5.2 Round and flat characters
Stereotypes can be helpful when we start thinking about creating characters. But developing characters, giving them unexpected contradictions and conflicts, helps to create characters that are living people, not just types or caricatures.
But what about minor characters? How deeply do peripheral characters have to be imagined? Do all characters have to be rounded?
Read Novakovich’s section on ‘Round and flat characters’ below (also available as a PDF [Tip: hold Ctrl and click a link to open it in a new tab. (Hide tip)] for your convenience). The ‘above examples’ in the opening sentence refer to the characters discussed in the previous section on characters that you looked at in Reading Novakovich.
- What does Novakovich say that most round characters possess?
- What are typical features of flat characters?
- Are flat characters okay in some circumstances?
- Are all stereotypes necessarily bad?
Round and flat characters
Most of the characters in the above examples could be called round characters because they have three dimensions, like a ball. These characters are complex, possessing conflicting traits. Mme. Loisel is both frivolous and responsible. The Swede is paranoid yet insightful. John Marcher is sensitive yet callous. In writing, you must not oversimplify –that is, create flat characters. (It’s all right to have flat characters as part of a setting but not as part of an interactive community, the cast of your story.)
Flat characters have few traits, all of them predictable, none creating genuine conflicts. Flat characters often boil down to stereotypes: fat, doughnut-eating cop; forgetful professor; lecherous truck driver; … shifty-eyed thief; anorexic model.
Using these prefab characters can give your prose a semblance of humor and quickness, but your story featuring them will have about as much chance of winning a contest as a prefab apartment in a competition of architects. Even more damaging, you will sound like a bigot. As a writer you ought to aspire toward understanding the varieties of human experiences, and bigotry simply means shutting out and insulting a segment of population (and their experiences) by reducing them to flat types.
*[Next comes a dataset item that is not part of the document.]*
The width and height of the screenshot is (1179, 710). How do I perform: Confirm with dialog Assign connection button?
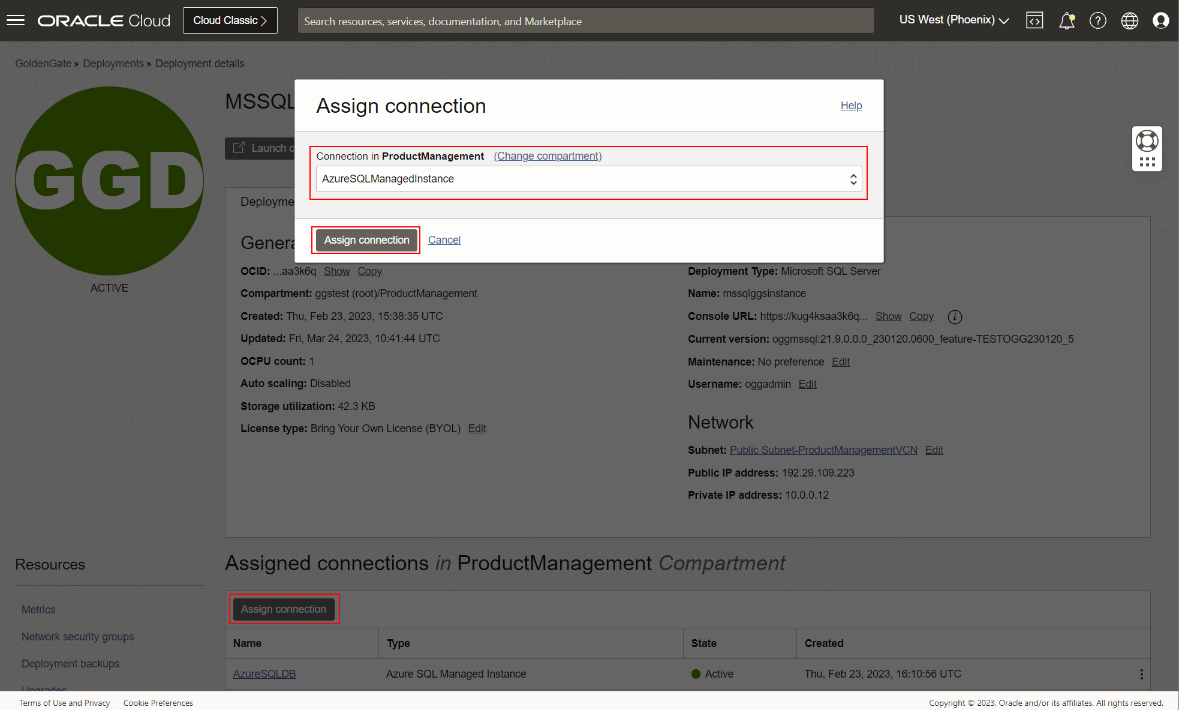coord(366,240)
But can you have a character without types? What would literature be without gamblers or misers? The answer, I believe, is simple: Draw portraits of misers, but not as misers – as people who happen to be miserly. And if while you draw misers as people you feel that you fail to make characters but do make people, all the better. Ernest Hemingway said, ‘When writing a novel a writer should create living people; people, not characters. A character is a caricature.’ So, give us people (‘Give me me.’). Let the miser in me come to life – and blush – reading your story.